Miles Mason then, began his career in ceramics as a retailer in his late father-in-law's business.

There he inevitably made contact with the Staffordshire master potters w hose products he sold,

and it was not long before he became involved in the manufacturing side.His timing could

not have been better. The East India Company had always sold their imported porcelain

twice yearly auctions in London. In the late eighteenth century, these were dominated by the

“ring”, a consortium of dealers getting together to suppress prices. By not bidding against

each other, the dealers purchased the porcelain cheaply then ‘knocked it out’ to the highest

bidder within the ring. Due to this and to the effects of the Napoleonic wars upon trade and

the economy in 1791 the East India Company decided to dispense with the auction side of

its business.


This created a wonderful opportunity for English manufacturers to fill the gap and

increase the production of ceramics with an oriental appeal.In 1796 he entered into a

partnership with the experienced porcelain manufacturer Thomas Wolfe of Liverpool, and

then in the same year took another partnership with George Wolfe at the Victoria Works in

Lane Delph, producing fine earthenware. Miles thus assured himself of a continuous supply of

earthenware and porcelain for his retail business in London . Both of these partnerships ceased

in 1800 but Miles kept the Victoria Works for himself and started to produce his own porcelain

which continued until 1807. During this time he moved his family from London to a house

next door to the Victoria Works.


His business prospered and within three years Miles had moved to much larger premises,

it was in the Mivera Works that from1807 until 1813 Miles produced porcelain to a very high

standard and it was here with the assistance of his three sons he experimented on new clays

and produced an earthenware called Ironstone China.

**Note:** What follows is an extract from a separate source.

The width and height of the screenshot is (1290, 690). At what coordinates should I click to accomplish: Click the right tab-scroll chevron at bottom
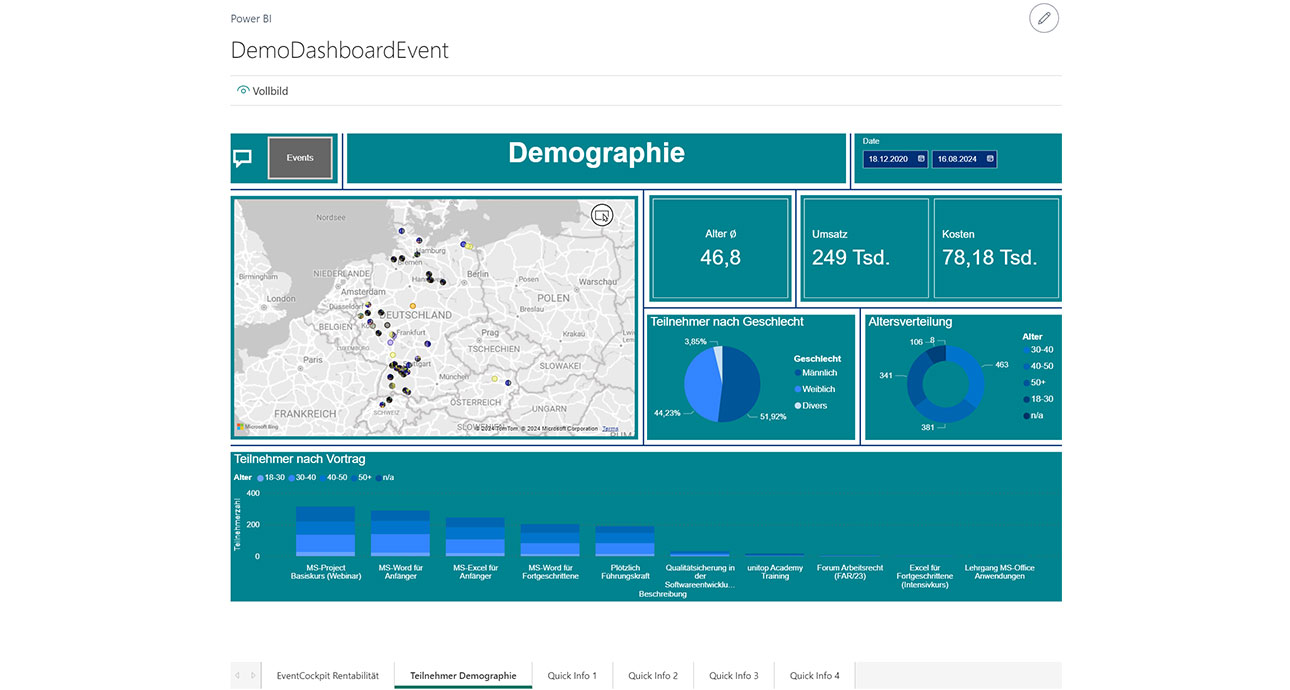point(253,675)

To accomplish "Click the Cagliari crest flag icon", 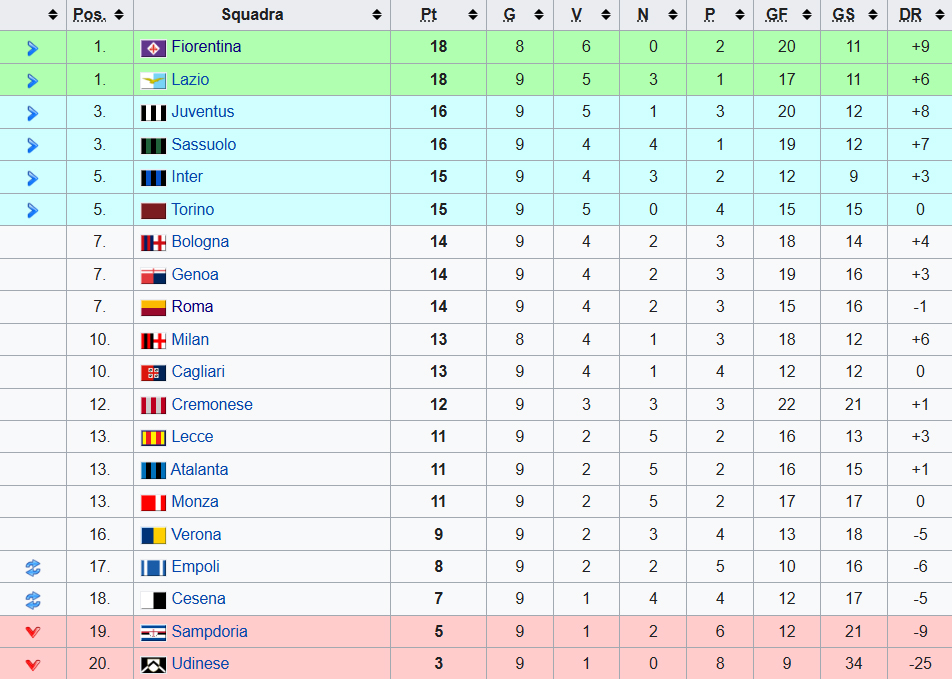I will 153,372.
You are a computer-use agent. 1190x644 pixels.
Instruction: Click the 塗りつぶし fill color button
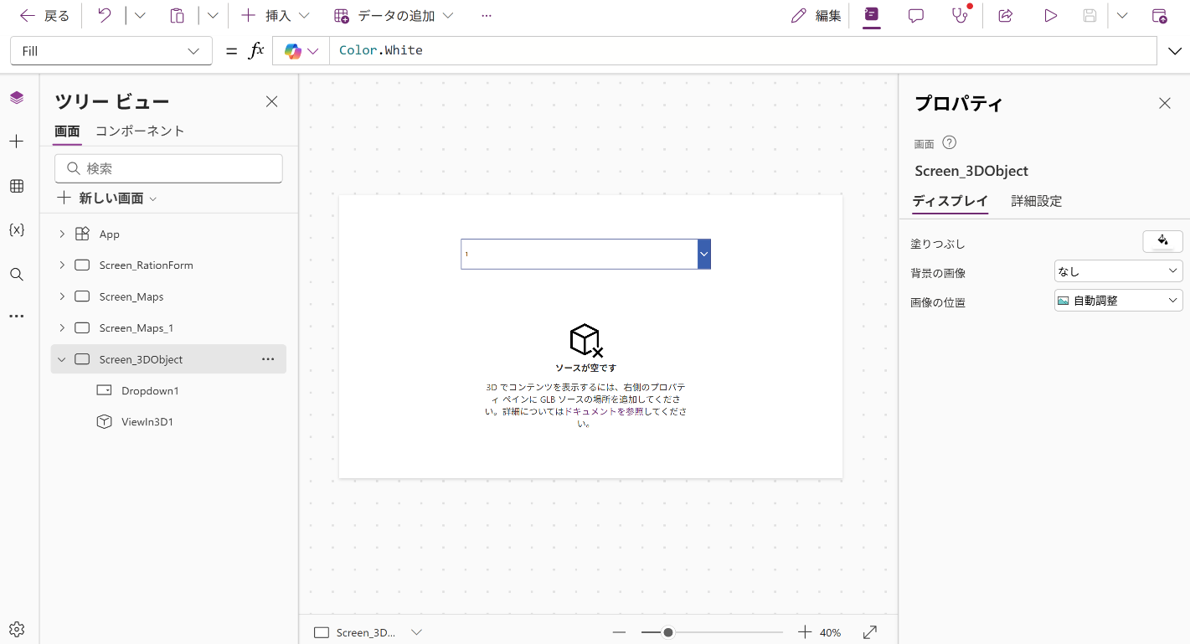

Miles retired from the business in June 1813 when the business was taken over by his sons.

He retired to Liverpool and died there in 1822 having succeeded in a career that saw the

introduction of a product that would make the family name of Mason’s one of the most

important in the history of English Ceramics.




THE SONS,

William Mason, George Miles Mason & Charles James Mason (CJ)


Miles eldest son, William, had a short and not very successful career in the pottery industry

but very little is known about him. George, the second son, was a good businessman, and ran the

administrative side of the business until 1832 when he left the trade for a life as a country

gentleman and entered into politics.


Charles James Mason (CJ)


For pottery enthusiasts, however, by far the most important member of the family was the third

and youngest son, Charles James.(CJ) born in 1791, he was destined to become one of the

outstanding figures in the Staffordshire pottery industry. Today, when people speak of

“Ironstone” it is invariably Mason’s to which they refer and to CJ’s work in particular.

From a very early age he assisted his father in the factory experimenting with new clays,

he enjoyed the life and soon became a master-potter himself. Charles at only the age of 21

leap into the limelight when he registered the patent for Patent Ironstone China.



In 1815 Charles married Sarah Spode, who was the granddaughter of the first Josiah Spode

the founder of the famous potting family. She was a very shrewd business woman and

she encouraged her husband in all his new ventures and they remained happily married for

27 years. They had two children Florence Elizabeth Mason and Charles Spode Mason.

Sarah died in 1842 and was buried in the Mason’s family vault in Barlaston.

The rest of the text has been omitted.